Problem set:
1. According to the essay on Aleppo, why do hundreds of thousands of the city's residents have limited access to food, water and medicine? Answer in one to three sentences.
2. Answer these questions using the essay on Aleppo, and mark each answer with the same letter:
(a) Since what year has the Syrian civil war been raging?
(b) In 2016, about how many Syrians did the United Nations count as internally displaced?
(c) What does the essay say this particular tragedy exposes?
3. Extend the essay on Aleppo by writing what comes after its final sentence.

Text excerpt:
• • • •

While the American political
scene is apparently preoccupied with the upcoming Presidential election, an
enormous human tragedy has unfolded in the ancient city of Aleppo in
Syria. Some families living in Aleppo go
back to well over one thousand years.
It is now the site of destruction
of a horrific magnitude where hundreds of thousands of its residents are
trapped with limited access to food, water and medicine as the city is under going a siege by Russian and Syrian government forces under the direction of President
Bashar al-Assad. The Syrian civil war
has been raging since 2011 and in 2016 the United Nations determined that 13.5
million of the nation’s inhabitants were desperately in need of humanitarian
assistance with about 6 million internally displaced and some 4.8 million
refugees in other countries. Worldwide,
it is believed that there are currently over 60 million refugees who have been
displaced from their countries of origin on account of conditions that make
life apparently untenable.
The social, economic, religious
and political reasons for the violent upheaval taking place in Syria that has razed
the city of Aleppo and ravaged its citizens are complex and multi-dimensional. This
particular tragedy exposes the abysmal failure of the human kind to come to
grips with its apparent inability to fashion a human world where the peaceful
resolution of conflict is the preferred and necessary approach.

• • • •

Data provided:
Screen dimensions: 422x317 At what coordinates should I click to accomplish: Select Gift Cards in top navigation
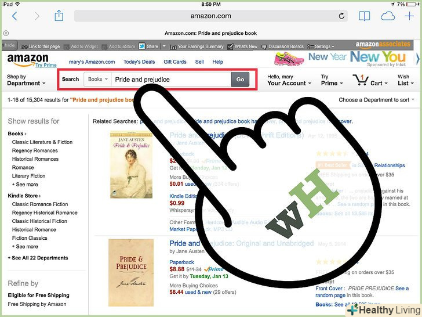click(x=175, y=62)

• • • •

Responses per task:
1. They are trapped because the city is under siege by Russian and Syrian government forces under the direction of President Bashar al-Assad.

2.
(a) 2011
(b) About 6 million
(c) The abysmal failure of humankind to come to grips with its apparent inability to fashion a human world where the peaceful resolution of conflict is the preferred and necessary approach.

3.
Given the nature of the human
condition and the inherent limitations of the human architecture, imperfection
and conflict will always be present. The
problem, however, lies within the way conflicts are resolved once they become a
reality. Human civilization has been
extant for at least ten thousand years; yet, the lesson has not been learned
regarding the absolute and abysmal failure of violence and war as an effective
response to conflict.
With the looming threat of
climate change beginning to overshadow any chance for an optimistic future for humanity,
it has become imperative that we learn how to effectively cooperate with one
another and learn quickly. Far too many
humans are suffering needlessly. This
suffering comes at an enormous cost to all of us. The ongoing tragedy of Aleppo is, in fact, a
tragedy for everyone as members of an allegedly sentient race of beings that
have the good fortune to experience life on this remarkable planet.